Estuve ahí durante un tiempo que no puedo recordar. Observé, como alucinado o dormido, el movimiento imperceptible que latía en la diminuta ciudad. Al fin, la miré por última vez. Era una imagen remota y única que reproducía la forma real de una obsesión. Recuerdo que bajé tanteando por la escalera circular hacia la oscuridad de la sala.
Russell desde la mesa donde manipulaba sus instrumentos me vio entrar como si no me esperara y, luego de una leve vacilación, se acercó y me puso una mano en el hombro.
-¿Ha visto? -preguntó.
Asentí, sin hablar.
Eso fue todo.
-Ahora, entonces -dijo-, puede irse y puede contar lo que ha visto.
En la penumbra del atardecer, Russell me acompañó hasta el zaguán que daba a la calle.
Cuando abrió la puerta, el aire suave de la primavera llegó desde los cercos quietos y los jazmines de las casas vecinas.

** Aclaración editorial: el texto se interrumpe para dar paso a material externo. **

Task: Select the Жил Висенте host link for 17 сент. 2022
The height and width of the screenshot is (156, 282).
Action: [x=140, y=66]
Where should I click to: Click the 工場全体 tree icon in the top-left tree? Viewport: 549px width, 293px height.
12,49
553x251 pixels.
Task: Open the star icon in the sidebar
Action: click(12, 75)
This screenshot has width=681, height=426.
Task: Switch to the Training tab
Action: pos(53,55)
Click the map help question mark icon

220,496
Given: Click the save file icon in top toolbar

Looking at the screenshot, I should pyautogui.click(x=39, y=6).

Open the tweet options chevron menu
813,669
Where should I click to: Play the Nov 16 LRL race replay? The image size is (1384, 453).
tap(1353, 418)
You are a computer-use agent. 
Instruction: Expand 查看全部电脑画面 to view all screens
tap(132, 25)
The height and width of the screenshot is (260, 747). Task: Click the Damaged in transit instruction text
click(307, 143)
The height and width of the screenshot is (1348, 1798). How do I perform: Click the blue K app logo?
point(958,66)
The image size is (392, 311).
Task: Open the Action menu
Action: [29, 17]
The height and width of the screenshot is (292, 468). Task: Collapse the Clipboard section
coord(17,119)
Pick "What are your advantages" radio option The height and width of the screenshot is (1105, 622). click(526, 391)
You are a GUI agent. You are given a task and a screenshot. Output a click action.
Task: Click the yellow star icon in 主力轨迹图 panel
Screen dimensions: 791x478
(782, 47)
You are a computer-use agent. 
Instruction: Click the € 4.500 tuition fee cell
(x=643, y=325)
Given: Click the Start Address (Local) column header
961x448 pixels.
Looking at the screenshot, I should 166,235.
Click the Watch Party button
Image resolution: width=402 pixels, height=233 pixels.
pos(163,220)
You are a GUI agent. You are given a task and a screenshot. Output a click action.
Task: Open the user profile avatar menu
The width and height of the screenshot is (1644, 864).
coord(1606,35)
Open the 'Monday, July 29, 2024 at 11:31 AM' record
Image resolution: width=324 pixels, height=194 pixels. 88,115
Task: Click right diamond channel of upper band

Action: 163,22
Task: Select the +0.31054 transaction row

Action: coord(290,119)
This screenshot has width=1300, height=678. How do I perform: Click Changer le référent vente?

-Tome -dijo, y me dio la moneda griega.
Eso fue todo.
Caminé por las veredas arboladas hasta llegar a la avenida Rivadavia y después entré en el subterráneo y viajé atontado por el rumor sordo del tren. La indecisa imagen de mi cara se reflejaba en el cristal de la ventana. De a poco, la microscópica ciudad circular se perfiló en la penumbra del túnel con la fijeza y la intensidad de un recuerdo inolvidable.
Entonces comprendí lo que ya sabía: lo que podemos imaginar siempre existe, en otra escala, en otro tiempo, nítido y lejano, igual que en un sueño.